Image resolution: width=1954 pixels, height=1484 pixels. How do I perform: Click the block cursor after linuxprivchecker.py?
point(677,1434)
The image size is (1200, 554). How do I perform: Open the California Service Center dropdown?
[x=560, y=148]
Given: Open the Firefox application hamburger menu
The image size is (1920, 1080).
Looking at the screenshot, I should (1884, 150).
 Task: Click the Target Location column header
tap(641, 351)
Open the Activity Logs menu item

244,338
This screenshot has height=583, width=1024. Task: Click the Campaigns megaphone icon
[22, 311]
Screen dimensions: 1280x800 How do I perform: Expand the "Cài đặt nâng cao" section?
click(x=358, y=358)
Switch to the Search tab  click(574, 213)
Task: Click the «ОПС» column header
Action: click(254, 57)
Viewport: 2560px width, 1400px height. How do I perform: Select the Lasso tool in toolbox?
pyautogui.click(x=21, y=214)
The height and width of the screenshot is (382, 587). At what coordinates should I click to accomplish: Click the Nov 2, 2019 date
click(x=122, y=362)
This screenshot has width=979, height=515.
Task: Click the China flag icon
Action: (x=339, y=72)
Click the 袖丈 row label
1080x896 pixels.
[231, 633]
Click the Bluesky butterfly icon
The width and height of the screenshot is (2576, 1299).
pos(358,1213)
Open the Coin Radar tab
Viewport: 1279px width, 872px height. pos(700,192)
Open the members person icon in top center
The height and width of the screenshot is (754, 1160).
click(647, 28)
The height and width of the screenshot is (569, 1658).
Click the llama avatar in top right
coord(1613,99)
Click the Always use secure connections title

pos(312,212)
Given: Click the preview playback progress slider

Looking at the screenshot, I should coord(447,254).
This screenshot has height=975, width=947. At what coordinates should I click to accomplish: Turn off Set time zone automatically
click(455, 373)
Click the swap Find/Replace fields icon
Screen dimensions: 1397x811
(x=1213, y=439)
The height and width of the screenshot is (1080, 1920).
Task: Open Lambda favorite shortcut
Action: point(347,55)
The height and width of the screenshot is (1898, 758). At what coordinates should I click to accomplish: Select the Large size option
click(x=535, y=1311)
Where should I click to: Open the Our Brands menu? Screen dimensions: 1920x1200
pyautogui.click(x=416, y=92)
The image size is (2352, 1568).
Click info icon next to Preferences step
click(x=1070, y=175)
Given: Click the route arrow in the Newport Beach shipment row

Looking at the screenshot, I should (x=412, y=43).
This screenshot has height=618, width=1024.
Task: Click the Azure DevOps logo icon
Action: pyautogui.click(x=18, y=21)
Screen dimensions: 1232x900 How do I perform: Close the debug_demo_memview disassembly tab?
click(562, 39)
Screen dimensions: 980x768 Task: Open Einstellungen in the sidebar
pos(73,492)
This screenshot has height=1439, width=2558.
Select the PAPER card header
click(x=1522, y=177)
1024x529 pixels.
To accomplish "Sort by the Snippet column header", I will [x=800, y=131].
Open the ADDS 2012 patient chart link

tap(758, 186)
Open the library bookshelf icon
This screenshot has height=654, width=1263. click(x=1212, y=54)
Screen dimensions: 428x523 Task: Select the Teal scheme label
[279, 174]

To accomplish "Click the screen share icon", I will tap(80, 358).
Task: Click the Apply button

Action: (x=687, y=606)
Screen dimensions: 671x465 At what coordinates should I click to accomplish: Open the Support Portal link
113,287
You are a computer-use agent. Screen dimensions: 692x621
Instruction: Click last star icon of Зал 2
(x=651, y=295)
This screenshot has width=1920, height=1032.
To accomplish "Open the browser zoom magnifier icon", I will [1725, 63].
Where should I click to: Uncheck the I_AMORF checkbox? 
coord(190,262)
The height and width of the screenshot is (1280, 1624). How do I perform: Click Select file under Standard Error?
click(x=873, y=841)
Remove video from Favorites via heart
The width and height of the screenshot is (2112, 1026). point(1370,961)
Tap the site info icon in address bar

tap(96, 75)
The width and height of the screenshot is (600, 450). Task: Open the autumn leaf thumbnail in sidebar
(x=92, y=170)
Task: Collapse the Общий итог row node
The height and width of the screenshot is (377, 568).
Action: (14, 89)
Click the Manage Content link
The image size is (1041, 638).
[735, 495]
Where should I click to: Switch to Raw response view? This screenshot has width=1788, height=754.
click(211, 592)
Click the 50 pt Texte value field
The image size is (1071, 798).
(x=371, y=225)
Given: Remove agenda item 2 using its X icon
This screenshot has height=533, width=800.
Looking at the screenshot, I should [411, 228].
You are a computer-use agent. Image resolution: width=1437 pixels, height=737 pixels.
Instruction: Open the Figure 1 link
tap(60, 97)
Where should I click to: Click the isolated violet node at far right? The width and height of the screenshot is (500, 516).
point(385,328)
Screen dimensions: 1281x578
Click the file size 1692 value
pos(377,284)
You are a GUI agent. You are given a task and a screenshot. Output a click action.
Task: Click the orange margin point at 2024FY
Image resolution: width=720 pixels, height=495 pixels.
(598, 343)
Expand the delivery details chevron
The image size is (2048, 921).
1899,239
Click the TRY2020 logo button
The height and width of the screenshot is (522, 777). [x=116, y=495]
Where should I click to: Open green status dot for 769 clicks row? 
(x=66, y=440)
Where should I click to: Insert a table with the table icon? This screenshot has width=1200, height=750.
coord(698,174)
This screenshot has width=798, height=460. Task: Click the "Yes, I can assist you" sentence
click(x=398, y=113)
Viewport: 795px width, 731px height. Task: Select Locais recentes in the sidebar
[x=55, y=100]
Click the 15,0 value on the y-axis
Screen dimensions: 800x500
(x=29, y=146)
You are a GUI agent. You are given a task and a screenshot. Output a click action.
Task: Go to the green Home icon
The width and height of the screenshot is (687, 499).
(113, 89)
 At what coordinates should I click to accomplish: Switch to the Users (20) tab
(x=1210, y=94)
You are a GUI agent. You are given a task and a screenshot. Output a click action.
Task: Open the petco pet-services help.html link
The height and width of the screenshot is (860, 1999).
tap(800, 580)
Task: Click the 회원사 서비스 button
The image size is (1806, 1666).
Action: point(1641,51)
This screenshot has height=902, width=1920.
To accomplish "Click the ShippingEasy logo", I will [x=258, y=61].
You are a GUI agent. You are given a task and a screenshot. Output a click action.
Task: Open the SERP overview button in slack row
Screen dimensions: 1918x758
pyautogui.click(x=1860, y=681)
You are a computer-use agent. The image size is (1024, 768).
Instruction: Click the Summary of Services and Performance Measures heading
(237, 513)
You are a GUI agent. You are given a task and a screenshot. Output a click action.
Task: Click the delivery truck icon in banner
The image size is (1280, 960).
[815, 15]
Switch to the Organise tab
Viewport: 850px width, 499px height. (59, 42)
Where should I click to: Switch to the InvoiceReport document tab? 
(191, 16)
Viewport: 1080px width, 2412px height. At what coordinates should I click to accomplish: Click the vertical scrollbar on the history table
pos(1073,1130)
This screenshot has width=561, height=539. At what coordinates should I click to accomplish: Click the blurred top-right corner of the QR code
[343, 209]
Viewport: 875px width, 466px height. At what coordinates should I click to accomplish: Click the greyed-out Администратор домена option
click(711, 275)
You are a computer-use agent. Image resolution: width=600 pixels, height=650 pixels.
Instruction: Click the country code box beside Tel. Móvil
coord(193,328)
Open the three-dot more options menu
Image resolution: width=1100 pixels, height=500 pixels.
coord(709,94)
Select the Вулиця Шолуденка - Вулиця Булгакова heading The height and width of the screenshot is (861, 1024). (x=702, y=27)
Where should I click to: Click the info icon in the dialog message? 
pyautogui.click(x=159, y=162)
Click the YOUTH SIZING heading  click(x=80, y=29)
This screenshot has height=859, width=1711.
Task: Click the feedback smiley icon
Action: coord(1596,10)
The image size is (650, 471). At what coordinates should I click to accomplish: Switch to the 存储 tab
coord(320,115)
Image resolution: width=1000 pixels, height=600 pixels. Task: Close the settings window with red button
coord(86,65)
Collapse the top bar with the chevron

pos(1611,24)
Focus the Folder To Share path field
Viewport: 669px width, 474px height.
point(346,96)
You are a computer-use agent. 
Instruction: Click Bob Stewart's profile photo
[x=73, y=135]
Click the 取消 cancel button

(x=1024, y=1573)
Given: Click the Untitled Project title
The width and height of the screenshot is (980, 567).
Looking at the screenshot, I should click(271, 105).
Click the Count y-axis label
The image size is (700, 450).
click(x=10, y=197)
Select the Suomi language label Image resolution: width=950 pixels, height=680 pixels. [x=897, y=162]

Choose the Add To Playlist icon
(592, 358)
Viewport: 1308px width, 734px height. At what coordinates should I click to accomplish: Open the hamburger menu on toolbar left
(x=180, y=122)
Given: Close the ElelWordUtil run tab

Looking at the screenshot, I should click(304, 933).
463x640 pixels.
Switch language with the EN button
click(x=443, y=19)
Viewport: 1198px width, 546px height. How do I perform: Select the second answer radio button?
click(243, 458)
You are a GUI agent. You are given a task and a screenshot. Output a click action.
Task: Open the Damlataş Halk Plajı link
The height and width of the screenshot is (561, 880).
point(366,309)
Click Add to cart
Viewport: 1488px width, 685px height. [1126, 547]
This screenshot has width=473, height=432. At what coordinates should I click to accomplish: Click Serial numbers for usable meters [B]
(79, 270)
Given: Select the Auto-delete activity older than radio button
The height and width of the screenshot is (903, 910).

##############################

• GIVEN EXERCISE: Reproduce the items word for word, from the line containing "Open the library bookshelf icon" through the line containing "will tap(80, 358).".

• RESPONSE:
Open the library bookshelf icon
This screenshot has height=654, width=1263. click(x=1212, y=54)
Screen dimensions: 428x523 Task: Select the Teal scheme label
[279, 174]

To accomplish "Click the screen share icon", I will tap(80, 358).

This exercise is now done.